» TEXT
Church of the King!- A sermon for Christ the King Sunday, 25 November 2012

Old High St Stephen’s, Inverness
Sunday 25 November 2012: Year B, Christ the King
SERMON
Texts: Hebrews 10.19-25
John 18.28-38a

Church of the King!
In the name of God, Father, Son and Holy Spirit, Amen.

In last Sunday’s Gospel reading, we heard about Jesus predicting the destruction of the Temple in Jerusalem. Recall that as they left the Temple mount, Jesus’ disciples expressed their admiration for what was, truly, one of the wonders of the world in those days. ‘Look, Teacher! What wonderful stones and buildings!’ they exclaim; but Jesus answers: ‘You see these great buildings? Not a single stone here will be left in its place; every one of them will be thrown down.’ And about 40 years later, it came to pass, as the Temple and the city were destroyed by the Romans after a terrible siege.

Just a few days after that conversation Jesus had about the Temple been destroyed. Jesus has been arrested, and put on trial. The first trial was before the religious authorities, and what might have been a mangled version of his conversation about the Temple with his disciples has been used in evidence against him. Matthew’s Gospel tell us that, ‘Finally two men stepped up and said, “This man said, ‘I am able to tear down God’s Temple and three days later build it back up.'”‘ (Matthew 26.61). On such tenuous evidence of blasphemy, the Jewish Council condemns Jesus and hands him over to the Roman governor, Pontius Pilate.

The vital question comes is when Pilate asks ‘Are you the King of the Jews?’ For Pilate is not especially interested in the theological disputes which have brought Jesus to this situation. His concern is with politics and power- the world he knows about. So he asks about kingship. He wants to know if Jesus is setting himself up as a king. The Roman Emperor already allows someone to call themselves the King of the Jews- King Herod gets to rule part of Israel, but he’s a puppet king, who rules only because the Roman Emperor allows him. Anyone else calling themselves ‘King of the Jews’ is clearly a rebel, thinks Pilate. If Pilate can get Jesus to call himself a king, then he has a legal reason to execute him. It would mean that Jesus was setting himself up as a leader of a rebellion against Rome.

For Pilate is struggling here. He can’t quite see what to do about this man. ‘What have you done’, he asks Jesus at one point. ‘Are you a king’ he asks again. To which Jesus answers in ways Pilate just can’t understand: ‘My kingdom is not of this world… You say that I am a king… I came into the world to speak about the truth’. Pilate, whose only king and god is the Emperor, is frustrated and puzzled. He’s trying to understand this kind of kingship. But to know the truth, Pilate would have had to listen to Jesus: ‘Whoever belongs to the truth listens to me’, says Jesus.

» REQUESTS
• 1. Put the stretch of rows from the one containing "Where should I click to: Enable" through the one containing "point(524,95)" into a Markdown table with the columns Number and Row Text, leaving out the pictures and any blank lines.
• 2. Write what comes next in the Christ the King sermon, starting after its last sentence.
The sermon and the rows that follow it come from unrelated sources.

» DATA IN THIS EXERCISE
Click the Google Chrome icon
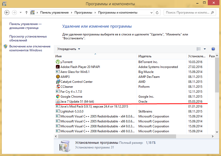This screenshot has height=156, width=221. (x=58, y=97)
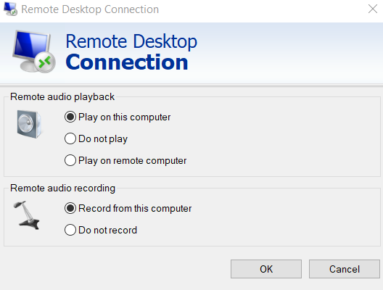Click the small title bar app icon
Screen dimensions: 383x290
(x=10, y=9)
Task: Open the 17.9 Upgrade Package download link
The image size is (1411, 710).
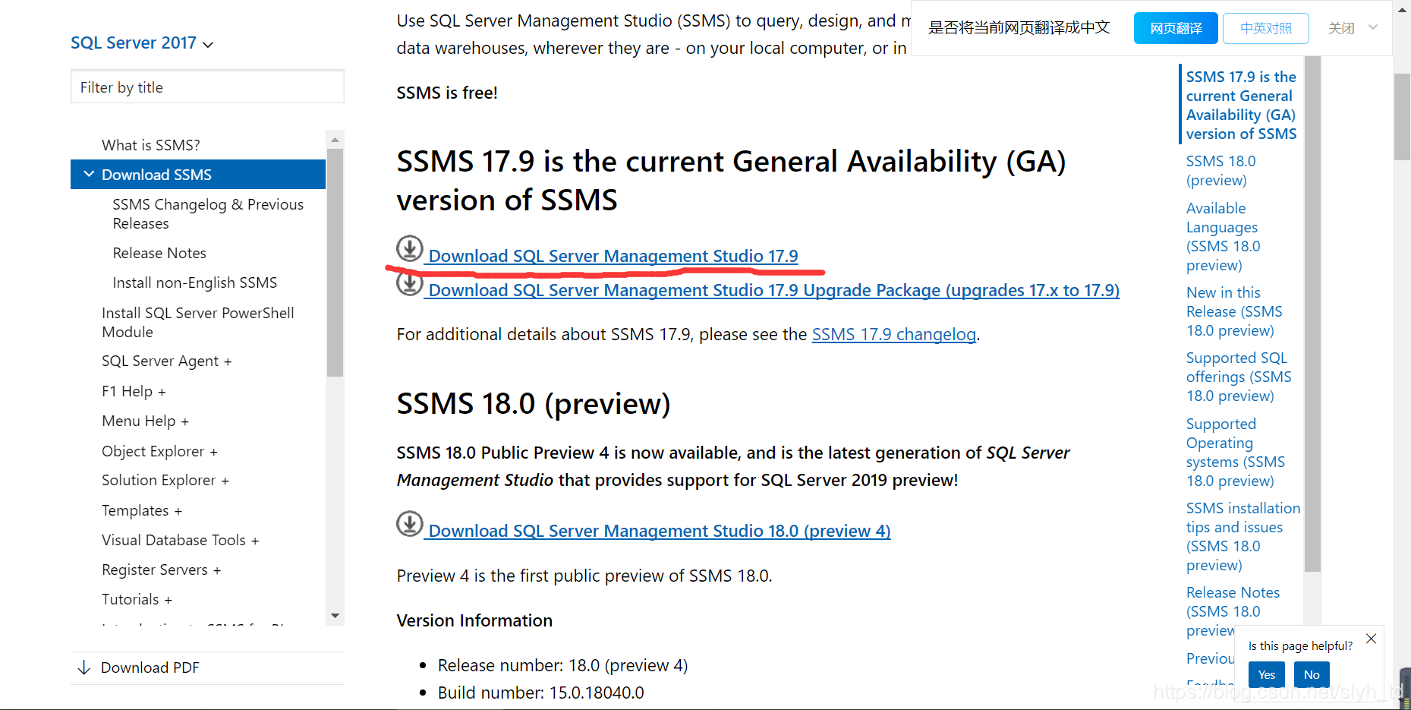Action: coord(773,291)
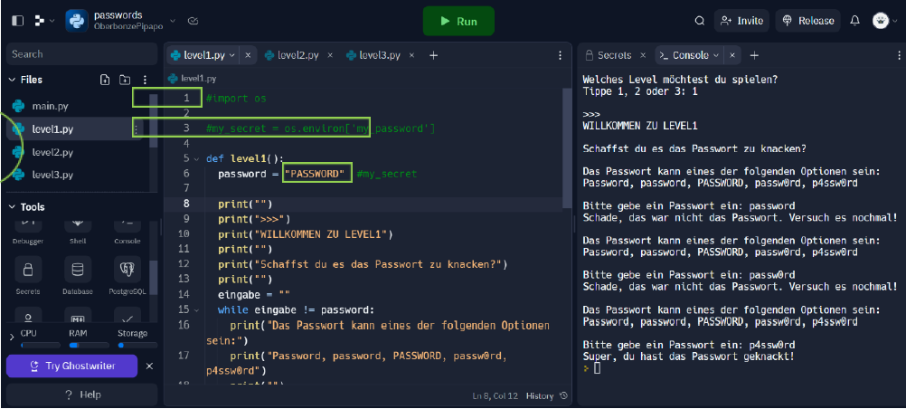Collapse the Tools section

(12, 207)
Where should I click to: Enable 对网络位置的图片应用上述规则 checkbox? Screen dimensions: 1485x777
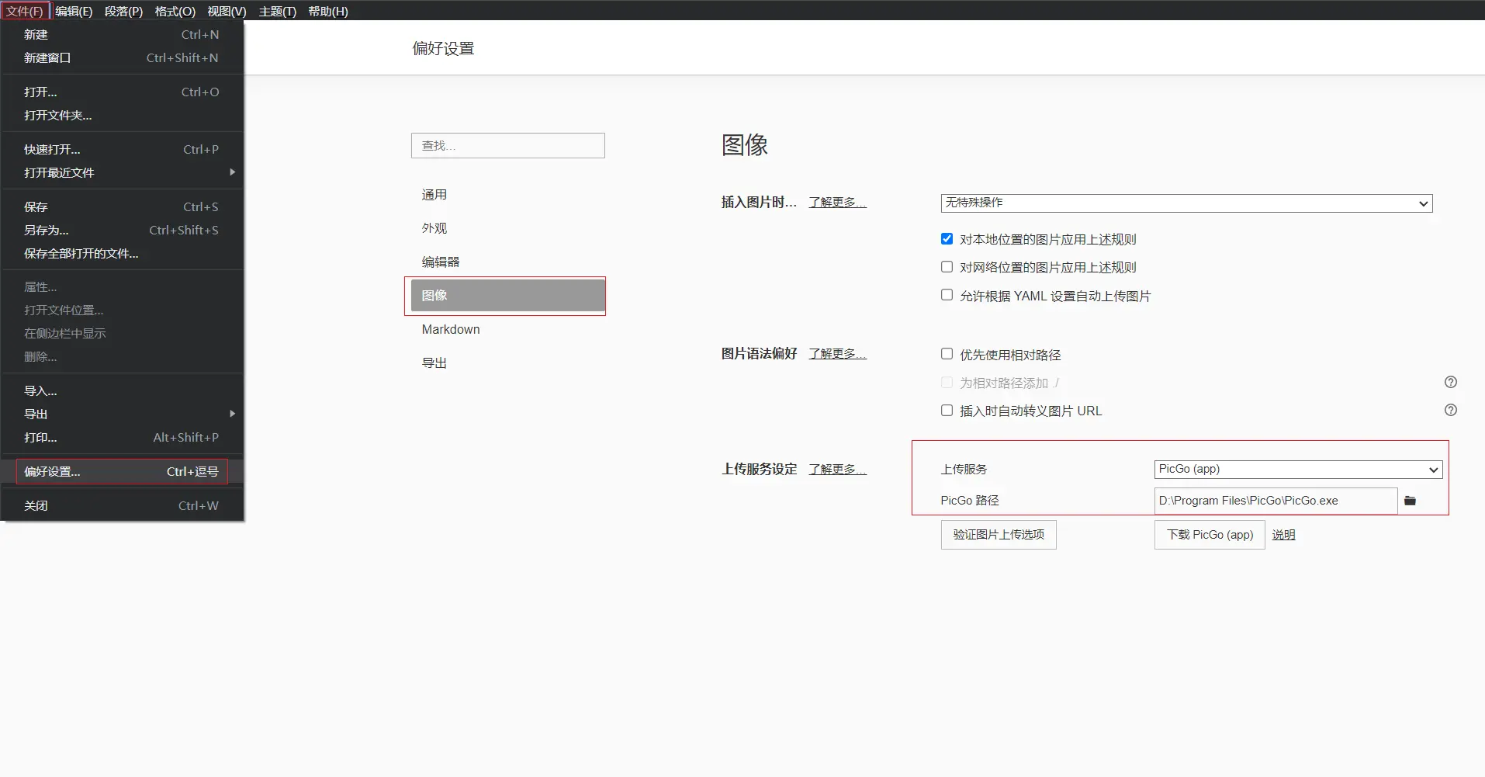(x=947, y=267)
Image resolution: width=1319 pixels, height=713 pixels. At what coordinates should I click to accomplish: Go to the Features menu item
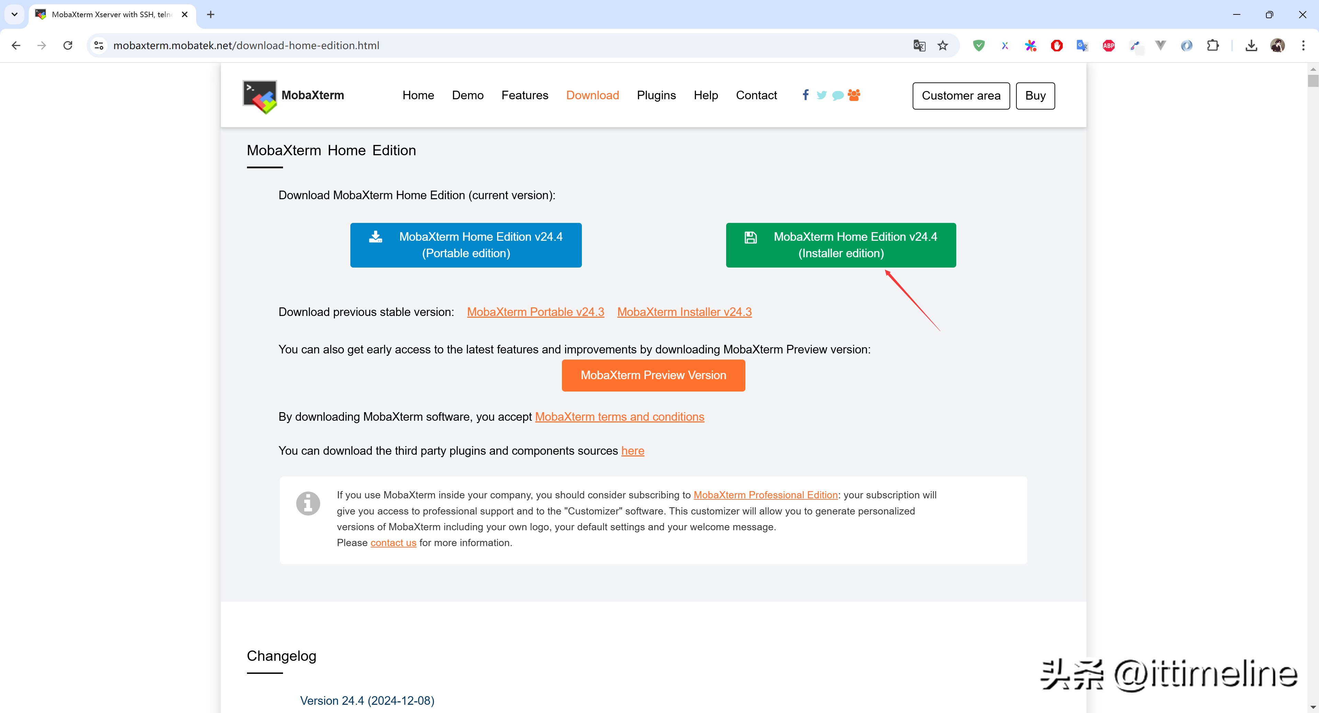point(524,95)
* * *
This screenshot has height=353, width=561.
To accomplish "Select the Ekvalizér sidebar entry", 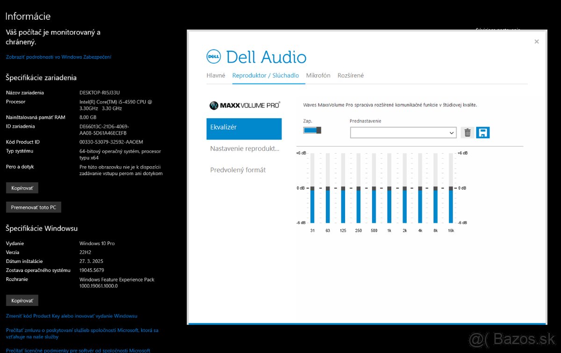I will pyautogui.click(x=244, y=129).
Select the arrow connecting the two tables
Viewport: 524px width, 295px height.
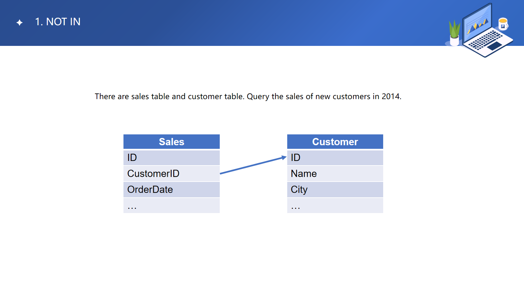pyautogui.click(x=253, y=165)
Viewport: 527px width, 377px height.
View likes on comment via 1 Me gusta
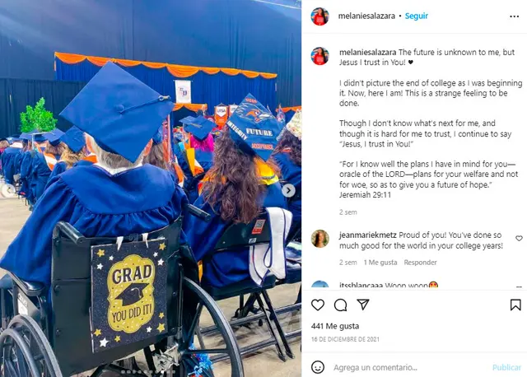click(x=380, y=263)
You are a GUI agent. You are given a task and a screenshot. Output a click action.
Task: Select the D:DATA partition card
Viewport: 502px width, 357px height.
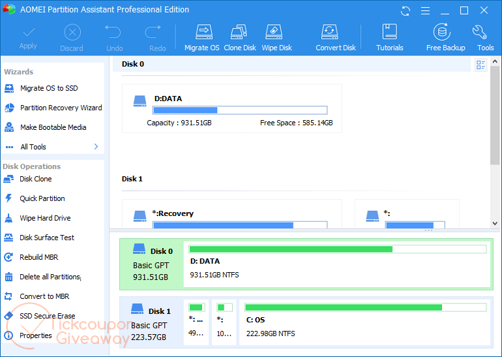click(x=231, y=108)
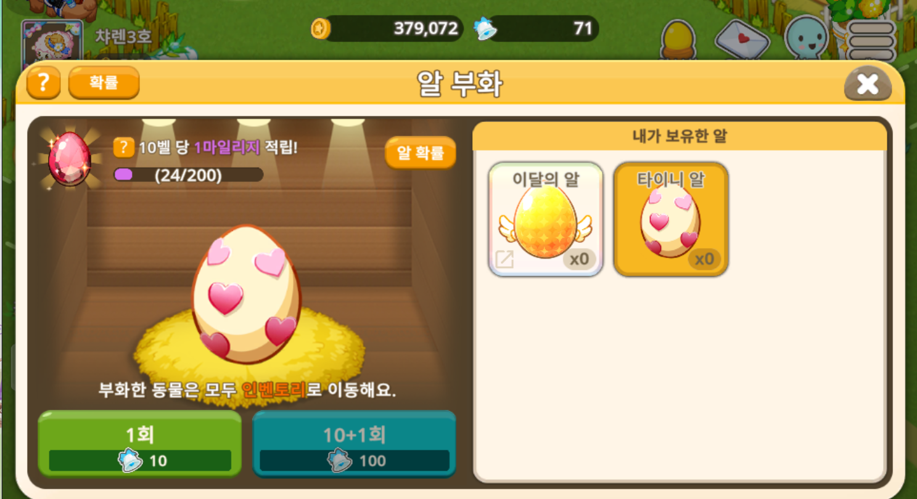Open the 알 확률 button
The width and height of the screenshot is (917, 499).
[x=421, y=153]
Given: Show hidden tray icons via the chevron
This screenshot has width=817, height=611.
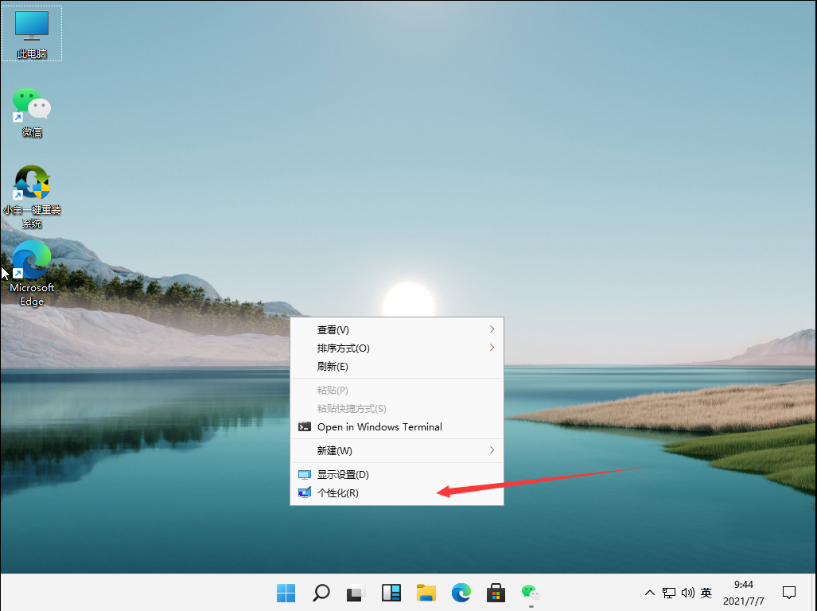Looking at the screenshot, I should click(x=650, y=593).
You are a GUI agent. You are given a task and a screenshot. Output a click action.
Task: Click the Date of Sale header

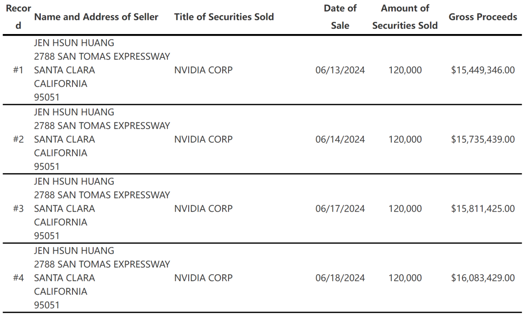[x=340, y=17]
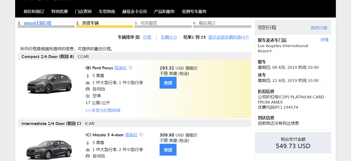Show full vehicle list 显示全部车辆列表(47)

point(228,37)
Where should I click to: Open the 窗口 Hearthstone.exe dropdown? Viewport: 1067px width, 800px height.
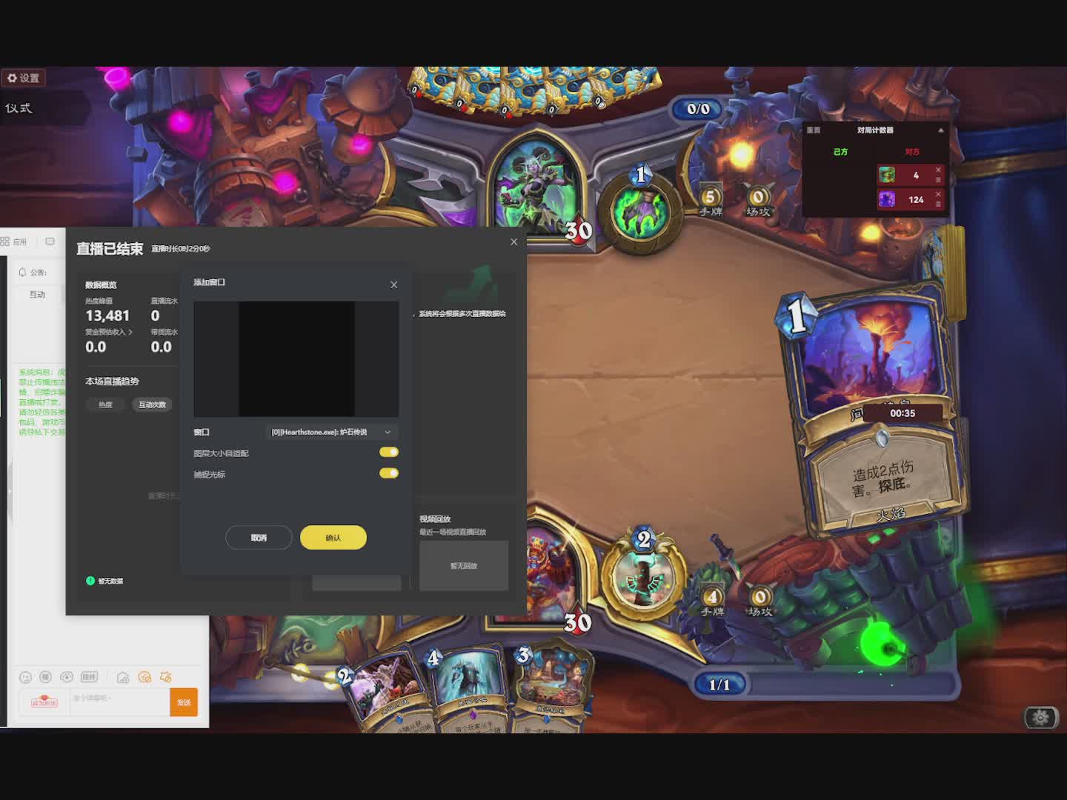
...
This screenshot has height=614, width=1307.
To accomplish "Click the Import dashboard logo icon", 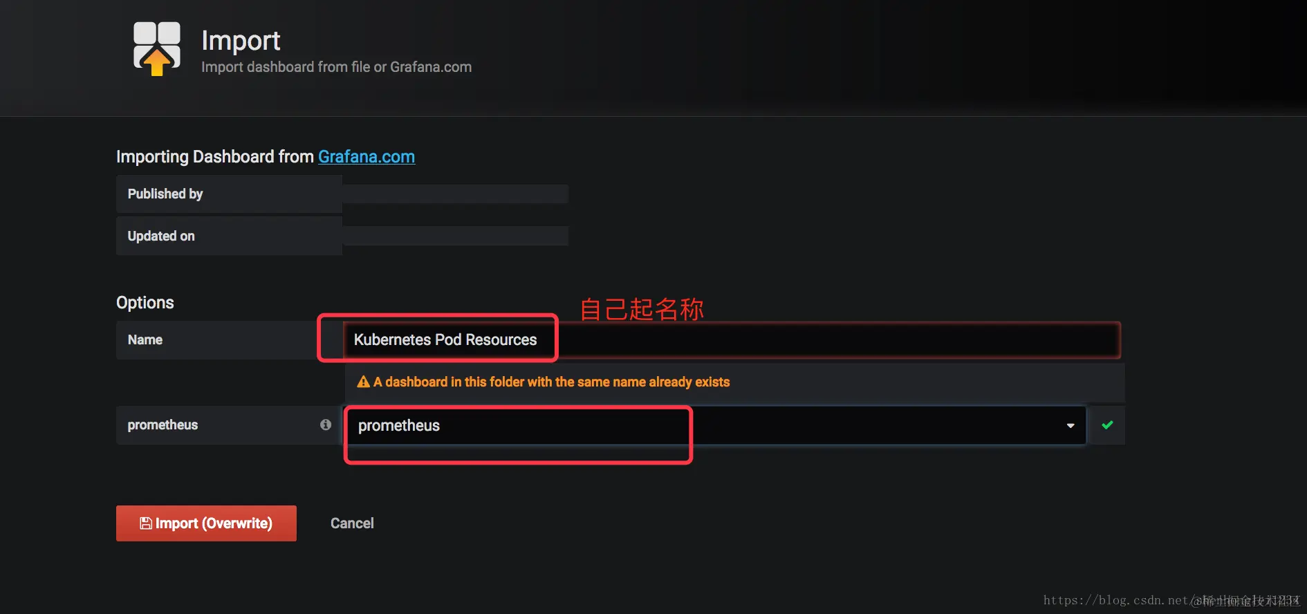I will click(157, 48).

» FINAL ANSWERS
• 1.
| Number | Row Text |
|---|---|
| 1 | Where should I click to: Enable 对网络位置的图片应用上述规则 checkbox? Screen dimensions: 1485x777 |
| 2 | (x=947, y=267) |
| 3 | Image resolution: width=1319 pixels, height=713 pixels. At what coordinates should I click to accomplish: Go to the Features menu item |
| 4 | point(524,95) |

• 2.
Today there are many people who are still puzzled by the followers of Jesus. And today, as has always happened, the Kingdom of Christ and the kingdoms of this world encounter each other daily. The fact that Christ ended up on trial for his life before the Roman governor should remind us that relationship between Christ- and his followers- and the world of power and politics is never simple. ‘What is truth?’ people ask… and then, like Pilate, don’t wait for an answer. For it turns out that to hear the truth, they would have to listen to Christ.

Our world loves power; but in the Kingdom of God, the last are first and the first are last. The world loves wealth and profit, but in the Kingdom of God it’s about respect for love of neighbour people and care for creation. The world loves glamour and celebrity, but the Kingdom values humility. The world thinks that we can understand everything in purely physical and material terms, but those who live in Christ’s kingdom know that God cares for the sparrow and makes the rain fall on good and bad alike. The values of the Kingdom of God often oppose the values by which the kingdoms of this world are governed. So, of course, there’s conflict.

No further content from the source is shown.